What you have to do -> Swap "GUI agent" for "desktop automation agent" wherever it occurs in the items below, and reproduce every line with nothing else altered.

-- START OF Extracted records --

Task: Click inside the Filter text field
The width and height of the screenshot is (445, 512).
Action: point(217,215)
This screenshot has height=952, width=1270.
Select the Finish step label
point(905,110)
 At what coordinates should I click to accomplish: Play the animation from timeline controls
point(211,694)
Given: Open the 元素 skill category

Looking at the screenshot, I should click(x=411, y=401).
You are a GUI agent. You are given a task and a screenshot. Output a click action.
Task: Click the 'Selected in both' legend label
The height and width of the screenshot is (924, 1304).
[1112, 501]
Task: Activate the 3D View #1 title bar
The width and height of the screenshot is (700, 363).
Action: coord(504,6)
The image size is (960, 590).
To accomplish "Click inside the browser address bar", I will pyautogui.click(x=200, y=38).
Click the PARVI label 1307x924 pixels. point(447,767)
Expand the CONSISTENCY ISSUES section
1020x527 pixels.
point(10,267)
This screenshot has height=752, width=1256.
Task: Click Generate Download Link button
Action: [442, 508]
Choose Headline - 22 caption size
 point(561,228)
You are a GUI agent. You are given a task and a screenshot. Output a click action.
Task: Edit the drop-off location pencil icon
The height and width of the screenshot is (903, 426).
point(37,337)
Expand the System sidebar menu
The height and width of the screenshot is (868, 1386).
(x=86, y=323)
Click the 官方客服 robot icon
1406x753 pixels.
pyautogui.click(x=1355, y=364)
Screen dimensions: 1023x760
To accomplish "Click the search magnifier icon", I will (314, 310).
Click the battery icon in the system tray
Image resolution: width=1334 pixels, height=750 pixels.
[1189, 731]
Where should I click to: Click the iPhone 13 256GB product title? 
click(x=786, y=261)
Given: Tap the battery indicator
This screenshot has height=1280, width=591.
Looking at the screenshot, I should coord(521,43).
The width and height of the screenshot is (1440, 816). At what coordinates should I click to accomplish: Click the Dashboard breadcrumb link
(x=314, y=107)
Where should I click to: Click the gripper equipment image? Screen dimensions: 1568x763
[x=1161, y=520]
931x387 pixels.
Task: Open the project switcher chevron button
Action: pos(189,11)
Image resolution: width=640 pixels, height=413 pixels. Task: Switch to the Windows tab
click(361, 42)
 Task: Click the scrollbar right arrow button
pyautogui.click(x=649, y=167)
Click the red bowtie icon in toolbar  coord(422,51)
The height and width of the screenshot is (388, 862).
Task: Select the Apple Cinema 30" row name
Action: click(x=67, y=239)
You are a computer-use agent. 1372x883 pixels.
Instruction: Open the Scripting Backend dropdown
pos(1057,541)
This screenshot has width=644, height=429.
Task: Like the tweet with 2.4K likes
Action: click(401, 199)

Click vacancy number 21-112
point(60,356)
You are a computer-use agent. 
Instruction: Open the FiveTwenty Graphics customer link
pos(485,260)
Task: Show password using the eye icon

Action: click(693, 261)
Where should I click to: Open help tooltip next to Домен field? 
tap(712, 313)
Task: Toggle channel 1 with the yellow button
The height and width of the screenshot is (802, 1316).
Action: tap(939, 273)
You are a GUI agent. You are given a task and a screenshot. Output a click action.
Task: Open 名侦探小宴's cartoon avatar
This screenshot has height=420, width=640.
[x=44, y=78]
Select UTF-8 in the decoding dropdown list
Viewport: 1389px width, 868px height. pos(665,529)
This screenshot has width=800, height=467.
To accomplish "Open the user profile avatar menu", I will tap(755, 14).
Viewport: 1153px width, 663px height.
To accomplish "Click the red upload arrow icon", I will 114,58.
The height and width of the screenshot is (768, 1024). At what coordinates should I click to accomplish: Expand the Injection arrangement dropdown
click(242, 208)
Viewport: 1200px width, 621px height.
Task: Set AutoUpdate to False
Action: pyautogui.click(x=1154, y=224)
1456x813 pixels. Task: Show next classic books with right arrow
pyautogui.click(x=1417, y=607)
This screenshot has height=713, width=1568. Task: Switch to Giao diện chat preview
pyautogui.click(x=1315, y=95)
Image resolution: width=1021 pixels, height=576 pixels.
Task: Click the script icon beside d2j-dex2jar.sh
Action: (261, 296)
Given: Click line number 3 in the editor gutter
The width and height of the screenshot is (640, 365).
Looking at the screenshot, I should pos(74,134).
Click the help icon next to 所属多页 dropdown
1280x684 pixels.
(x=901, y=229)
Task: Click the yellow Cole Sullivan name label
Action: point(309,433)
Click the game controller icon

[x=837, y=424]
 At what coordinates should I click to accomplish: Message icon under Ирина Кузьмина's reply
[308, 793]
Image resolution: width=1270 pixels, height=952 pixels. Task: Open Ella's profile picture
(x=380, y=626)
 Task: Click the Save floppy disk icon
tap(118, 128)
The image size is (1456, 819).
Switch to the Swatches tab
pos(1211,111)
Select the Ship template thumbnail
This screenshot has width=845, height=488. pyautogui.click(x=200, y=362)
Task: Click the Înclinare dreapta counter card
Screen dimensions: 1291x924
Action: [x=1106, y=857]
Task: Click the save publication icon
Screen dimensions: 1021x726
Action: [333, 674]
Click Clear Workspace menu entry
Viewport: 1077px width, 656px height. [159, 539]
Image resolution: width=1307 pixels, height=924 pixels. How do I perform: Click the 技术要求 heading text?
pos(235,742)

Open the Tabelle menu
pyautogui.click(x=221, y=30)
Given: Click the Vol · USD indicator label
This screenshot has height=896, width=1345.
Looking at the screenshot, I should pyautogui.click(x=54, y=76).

-- END OF Extracted records --

Result ->
Task: Click inside the Filter text field
The width and height of the screenshot is (445, 512).
Action: point(217,215)
This screenshot has height=952, width=1270.
Select the Finish step label
point(905,110)
 At what coordinates should I click to accomplish: Play the animation from timeline controls
point(211,694)
Given: Open the 元素 skill category

Looking at the screenshot, I should click(x=411, y=401).
You are a desktop automation agent. You are given a task and a screenshot. Output a click action.
Task: Click the 'Selected in both' legend label
The height and width of the screenshot is (924, 1304).
[1112, 501]
Task: Activate the 3D View #1 title bar
The width and height of the screenshot is (700, 363).
Action: coord(504,6)
The image size is (960, 590).
To accomplish "Click inside the browser address bar", I will pyautogui.click(x=200, y=38).
Click the PARVI label 1307x924 pixels. point(447,767)
Expand the CONSISTENCY ISSUES section
1020x527 pixels.
point(10,267)
This screenshot has height=752, width=1256.
Task: Click Generate Download Link button
Action: [442, 508]
Choose Headline - 22 caption size
 point(561,228)
You are a desktop automation agent. You are given a task and a screenshot. Output a click action.
Task: Edit the drop-off location pencil icon
The height and width of the screenshot is (903, 426).
point(37,337)
Expand the System sidebar menu
The height and width of the screenshot is (868, 1386).
(x=86, y=323)
Click the 官方客服 robot icon
1406x753 pixels.
pyautogui.click(x=1355, y=364)
Screen dimensions: 1023x760
To accomplish "Click the search magnifier icon", I will (314, 310).
Click the battery icon in the system tray
Image resolution: width=1334 pixels, height=750 pixels.
[1189, 731]
Where should I click to: Click the iPhone 13 256GB product title? 
click(x=786, y=261)
Given: Tap the battery indicator
This screenshot has height=1280, width=591.
Looking at the screenshot, I should coord(521,43).
The width and height of the screenshot is (1440, 816). At what coordinates should I click to accomplish: Click the Dashboard breadcrumb link
(x=314, y=107)
Where should I click to: Click the gripper equipment image? Screen dimensions: 1568x763
[x=1161, y=520]
931x387 pixels.
Task: Open the project switcher chevron button
Action: pos(189,11)
Image resolution: width=640 pixels, height=413 pixels. Task: Switch to the Windows tab
click(361, 42)
 Task: Click the scrollbar right arrow button
pyautogui.click(x=649, y=167)
Click the red bowtie icon in toolbar  coord(422,51)
The height and width of the screenshot is (388, 862).
Task: Select the Apple Cinema 30" row name
Action: click(x=67, y=239)
You are a computer-use agent. 1372x883 pixels.
Instruction: Open the Scripting Backend dropdown
pos(1057,541)
This screenshot has width=644, height=429.
Task: Like the tweet with 2.4K likes
Action: click(401, 199)

Click vacancy number 21-112
point(60,356)
You are a computer-use agent. 
Instruction: Open the FiveTwenty Graphics customer link
pos(485,260)
Task: Show password using the eye icon

Action: click(693, 261)
Where should I click to: Open help tooltip next to Домен field? 
tap(712, 313)
Task: Toggle channel 1 with the yellow button
The height and width of the screenshot is (802, 1316).
Action: tap(939, 273)
You are a desktop automation agent. You are given a task and a screenshot. Output a click action.
Task: Open 名侦探小宴's cartoon avatar
This screenshot has height=420, width=640.
[x=44, y=78]
Select UTF-8 in the decoding dropdown list
Viewport: 1389px width, 868px height. pos(665,529)
This screenshot has width=800, height=467.
To accomplish "Open the user profile avatar menu", I will tap(755, 14).
Viewport: 1153px width, 663px height.
To accomplish "Click the red upload arrow icon", I will 114,58.
The height and width of the screenshot is (768, 1024). At what coordinates should I click to accomplish: Expand the Injection arrangement dropdown
click(242, 208)
Viewport: 1200px width, 621px height.
Task: Set AutoUpdate to False
Action: pyautogui.click(x=1154, y=224)
1456x813 pixels. Task: Show next classic books with right arrow
pyautogui.click(x=1417, y=607)
This screenshot has height=713, width=1568. Task: Switch to Giao diện chat preview
pyautogui.click(x=1315, y=95)
Image resolution: width=1021 pixels, height=576 pixels.
Task: Click the script icon beside d2j-dex2jar.sh
Action: (261, 296)
Given: Click line number 3 in the editor gutter
The width and height of the screenshot is (640, 365).
Looking at the screenshot, I should pos(74,134).
Click the help icon next to 所属多页 dropdown
1280x684 pixels.
(x=901, y=229)
Task: Click the yellow Cole Sullivan name label
Action: point(309,433)
Click the game controller icon

[x=837, y=424]
 At what coordinates should I click to accomplish: Message icon under Ирина Кузьмина's reply
[308, 793]
Image resolution: width=1270 pixels, height=952 pixels. Task: Open Ella's profile picture
(x=380, y=626)
 Task: Click the Save floppy disk icon
tap(118, 128)
The image size is (1456, 819).
Switch to the Swatches tab
pos(1211,111)
Select the Ship template thumbnail
This screenshot has width=845, height=488. pyautogui.click(x=200, y=362)
Task: Click the Înclinare dreapta counter card
Screen dimensions: 1291x924
Action: [x=1106, y=857]
Task: Click the save publication icon
Screen dimensions: 1021x726
Action: [333, 674]
Click Clear Workspace menu entry
Viewport: 1077px width, 656px height. [159, 539]
Image resolution: width=1307 pixels, height=924 pixels. How do I perform: Click the 技术要求 heading text?
pos(235,742)

Open the Tabelle menu
pyautogui.click(x=221, y=30)
Given: Click the Vol · USD indicator label
This screenshot has height=896, width=1345.
Looking at the screenshot, I should pyautogui.click(x=54, y=76).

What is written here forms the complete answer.